Encontrei uma tradução em inglês e em português, assim como um link que tem a canção original. Quem tiver a curiosidade em saber como é a música original. Basta acessar ao link.
Tradução da parte demonstrada no texto
Quem cavalga tão tarde pela noite e pelo vento?
É um pai com seu filho.
Ele leva a criança em seus braços,
Ele o segura firme, ele o mantém aquecido.
"Meu filho, por que esconde tanto seu rosto?"
"Não ve, pai, o Rei dos Elfos?
O Rei dos Elfos com sua coroa e manto?"
"Meu filho... É apenas um filete de névoa."
Você, criança querida, venha comigo
Muitas belas brincadeiras jogarei contigo,
Flores coloridas estão na praia,
E minha mãe tem para você vestes douradas."
Link: http://www.vagalume.com.br/franz-schubert/erlkonig-traducao.html#ixzz2G2mYCWm9
** Dentro da pesquisa que fiz, a linguagem élfica varia muito da sua linhagem e origem que podem ser Quenya ou Sindarin. Preferi utilizar a linguagem Quenya pela facilidade em encontrar algumas palavras e dialetos.
Haryalyë melmenya significa - você tem o meu amor.
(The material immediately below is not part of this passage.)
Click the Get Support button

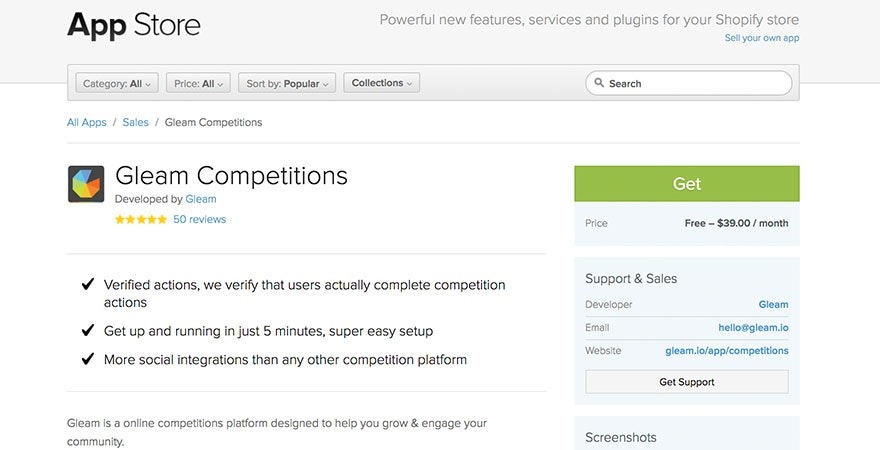(686, 382)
OBS: Tenho que pedir desculpas a minha amiga secreta. Não cumpri as regras totalmente ao enviar uma fic inacabada, faltando os demais capítulos. Sei que não é justo, mas achei que seria mais correto e honesto lhe enviar um capitulo (mesmo sem betagem e revisão) do que deixa-la sem receber nenhum presente. Afinal tenho a certeza que você fez a sua parte e entregou o seu presente corretamente para a sua amiga secreta e seria muita sacanagem não receber nada. Desculpe-me se não esta dentro dos padrões aceitáveis. Mas deixo aqui registrado a promessa de que tudo será entregue até o dia 31 de dezembro.